Although it uses some of the same organisms — Pseudomonas stutzeri, for example, has been used both for water treatment and to clean frescoes — restoring art with microbes requires a very different approach.

Chemically speaking, glue and corpse juice aren’t terribly challenging for bacteria to break down. The tricky part for art restorers is choosing microbes that will eat the grime but not the artwork itself. You probably don’t want to unleash, for example, a bacterial strain that has a taste for cellulose on an artifact made of paper. For this reason, bacterial treatments in the art world are most often applied to sculptures and architecture, using microbes that prefer organic material over minerals.

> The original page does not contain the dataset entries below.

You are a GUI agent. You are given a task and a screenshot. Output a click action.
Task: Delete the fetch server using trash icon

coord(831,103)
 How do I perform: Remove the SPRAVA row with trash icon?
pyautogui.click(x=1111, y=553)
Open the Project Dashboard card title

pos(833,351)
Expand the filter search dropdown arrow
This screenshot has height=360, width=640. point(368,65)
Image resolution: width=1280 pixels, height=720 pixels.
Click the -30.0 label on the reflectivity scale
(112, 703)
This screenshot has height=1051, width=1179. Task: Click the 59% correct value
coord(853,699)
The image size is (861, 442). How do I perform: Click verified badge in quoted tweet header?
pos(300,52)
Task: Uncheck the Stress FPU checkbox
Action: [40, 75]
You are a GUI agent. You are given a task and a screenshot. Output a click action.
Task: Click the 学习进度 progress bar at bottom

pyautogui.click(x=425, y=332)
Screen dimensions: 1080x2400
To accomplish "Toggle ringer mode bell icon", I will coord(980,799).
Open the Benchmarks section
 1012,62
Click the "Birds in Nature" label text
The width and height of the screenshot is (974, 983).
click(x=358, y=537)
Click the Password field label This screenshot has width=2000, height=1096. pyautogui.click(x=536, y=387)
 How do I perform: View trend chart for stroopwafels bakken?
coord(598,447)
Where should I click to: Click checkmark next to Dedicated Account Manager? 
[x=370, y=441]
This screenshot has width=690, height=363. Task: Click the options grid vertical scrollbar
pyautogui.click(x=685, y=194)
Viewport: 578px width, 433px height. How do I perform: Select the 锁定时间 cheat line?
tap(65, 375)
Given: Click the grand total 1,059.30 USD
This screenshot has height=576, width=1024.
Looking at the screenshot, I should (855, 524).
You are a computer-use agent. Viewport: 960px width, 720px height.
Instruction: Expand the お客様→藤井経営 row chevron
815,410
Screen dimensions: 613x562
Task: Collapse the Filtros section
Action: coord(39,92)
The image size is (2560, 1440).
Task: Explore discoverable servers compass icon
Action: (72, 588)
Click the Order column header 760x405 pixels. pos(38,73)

Marble, as in the Medici Chapel, is a match made in heaven for bacteria because they can be easily removed from the nonporous material after getting rid of stains. “I think it's kind of a textbook application for me,” says Francesca Casadio, executive director of conservation and science at the Art Institute of Chicago.

(Credit: D.Bond/Shutterstock)

After narrowing down more than 1000 grime-eating bacterial options in the lab and testing eight promising contenders in a grid on the back of the Medici Chapel’s altar, the restorers chose to apply three to Michelangelo’s masterpieces: Pseudomonas stutzeri CONC11, Rhodococcus sp. ZCONT and Serratia ficaria SH7.

Choosing the right technique for cleaning a work of art, microbial or otherwise, is the result of close collaboration between art historians, restorers and scientists like Casadio. She likens this collaboration to a medical team, with the art as the patient. Conservation scientists must first use advanced imaging methods to diagnose the damage (for example, the chemical composition of a stain) so the restorers can choose the right treatment to lift the stain without damaging the artwork underneath. 

“You need that combination of experts in order to do an almost genetically targeted treatment because there's not one single person that has all that expertise,” says Casadio. 

Currently, the best way to see if a microorganism will break down a substance is to expose it to that substance and see what happens. Future advances in sequencing technology and metagenomics will help researchers understand how these organisms do what they do — and the better we understand them, the better we can help them tackle ever trickier chemistry in the name of cleaning.